→ **Problem details**
Copy all of the data below line for line, without changing any character.

→ **Supplied records**
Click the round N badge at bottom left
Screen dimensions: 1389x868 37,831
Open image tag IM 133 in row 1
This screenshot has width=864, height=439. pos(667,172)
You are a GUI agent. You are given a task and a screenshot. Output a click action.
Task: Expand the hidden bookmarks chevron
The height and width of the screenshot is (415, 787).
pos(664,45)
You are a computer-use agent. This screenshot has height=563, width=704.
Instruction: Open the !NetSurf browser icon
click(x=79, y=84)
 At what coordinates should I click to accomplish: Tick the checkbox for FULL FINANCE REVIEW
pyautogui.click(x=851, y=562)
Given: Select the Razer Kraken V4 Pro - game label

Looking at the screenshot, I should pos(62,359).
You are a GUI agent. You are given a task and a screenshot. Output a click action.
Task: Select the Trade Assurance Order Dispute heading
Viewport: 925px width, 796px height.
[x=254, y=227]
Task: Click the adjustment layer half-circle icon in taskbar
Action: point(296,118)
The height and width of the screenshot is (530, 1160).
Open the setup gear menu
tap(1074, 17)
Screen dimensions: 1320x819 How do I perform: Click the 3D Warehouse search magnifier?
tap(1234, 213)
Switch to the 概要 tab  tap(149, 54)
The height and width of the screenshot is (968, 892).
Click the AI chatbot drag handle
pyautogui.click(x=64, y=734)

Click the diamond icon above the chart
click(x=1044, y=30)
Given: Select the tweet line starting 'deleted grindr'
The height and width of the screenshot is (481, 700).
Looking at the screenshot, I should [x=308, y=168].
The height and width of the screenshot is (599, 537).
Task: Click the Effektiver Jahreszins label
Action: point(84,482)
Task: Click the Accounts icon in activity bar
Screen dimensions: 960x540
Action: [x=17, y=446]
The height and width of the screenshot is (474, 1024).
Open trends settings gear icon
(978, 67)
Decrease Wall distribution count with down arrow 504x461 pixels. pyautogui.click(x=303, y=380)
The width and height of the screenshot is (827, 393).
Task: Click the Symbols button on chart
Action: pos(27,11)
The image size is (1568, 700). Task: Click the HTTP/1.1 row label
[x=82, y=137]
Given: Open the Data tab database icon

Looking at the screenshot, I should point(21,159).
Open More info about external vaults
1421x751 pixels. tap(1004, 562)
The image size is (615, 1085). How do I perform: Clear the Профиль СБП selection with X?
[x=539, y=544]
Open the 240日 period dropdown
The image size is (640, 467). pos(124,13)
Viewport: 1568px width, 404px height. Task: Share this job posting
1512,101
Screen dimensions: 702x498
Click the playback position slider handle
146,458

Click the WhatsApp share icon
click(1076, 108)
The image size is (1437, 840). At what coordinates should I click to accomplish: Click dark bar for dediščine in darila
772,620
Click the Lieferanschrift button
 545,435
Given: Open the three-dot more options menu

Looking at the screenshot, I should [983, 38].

→ **Exercise answer**
Click the round N badge at bottom left
Screen dimensions: 1389x868 37,831
Open image tag IM 133 in row 1
This screenshot has width=864, height=439. pos(667,172)
You are a GUI agent. You are given a task and a screenshot. Output a click action.
Task: Expand the hidden bookmarks chevron
The height and width of the screenshot is (415, 787).
pos(664,45)
You are a computer-use agent. This screenshot has height=563, width=704.
Instruction: Open the !NetSurf browser icon
click(x=79, y=84)
 At what coordinates should I click to accomplish: Tick the checkbox for FULL FINANCE REVIEW
pyautogui.click(x=851, y=562)
Given: Select the Razer Kraken V4 Pro - game label

Looking at the screenshot, I should pos(62,359).
You are a GUI agent. You are given a task and a screenshot. Output a click action.
Task: Select the Trade Assurance Order Dispute heading
Viewport: 925px width, 796px height.
[x=254, y=227]
Task: Click the adjustment layer half-circle icon in taskbar
Action: point(296,118)
The height and width of the screenshot is (530, 1160).
Open the setup gear menu
tap(1074, 17)
Screen dimensions: 1320x819 How do I perform: Click the 3D Warehouse search magnifier?
tap(1234, 213)
Switch to the 概要 tab  tap(149, 54)
The height and width of the screenshot is (968, 892).
Click the AI chatbot drag handle
pyautogui.click(x=64, y=734)

Click the diamond icon above the chart
click(x=1044, y=30)
Given: Select the tweet line starting 'deleted grindr'
The height and width of the screenshot is (481, 700).
Looking at the screenshot, I should [x=308, y=168].
The height and width of the screenshot is (599, 537).
Task: Click the Effektiver Jahreszins label
Action: point(84,482)
Task: Click the Accounts icon in activity bar
Screen dimensions: 960x540
Action: [x=17, y=446]
The height and width of the screenshot is (474, 1024).
Open trends settings gear icon
(978, 67)
Decrease Wall distribution count with down arrow 504x461 pixels. pyautogui.click(x=303, y=380)
The width and height of the screenshot is (827, 393).
Task: Click the Symbols button on chart
Action: pos(27,11)
The image size is (1568, 700). Task: Click the HTTP/1.1 row label
[x=82, y=137]
Given: Open the Data tab database icon

Looking at the screenshot, I should point(21,159).
Open More info about external vaults
1421x751 pixels. tap(1004, 562)
The image size is (615, 1085). How do I perform: Clear the Профиль СБП selection with X?
[x=539, y=544]
Open the 240日 period dropdown
The image size is (640, 467). pos(124,13)
Viewport: 1568px width, 404px height. Task: Share this job posting
1512,101
Screen dimensions: 702x498
Click the playback position slider handle
146,458

Click the WhatsApp share icon
click(1076, 108)
The image size is (1437, 840). At what coordinates should I click to accomplish: Click dark bar for dediščine in darila
772,620
Click the Lieferanschrift button
 545,435
Given: Open the three-dot more options menu

Looking at the screenshot, I should [983, 38].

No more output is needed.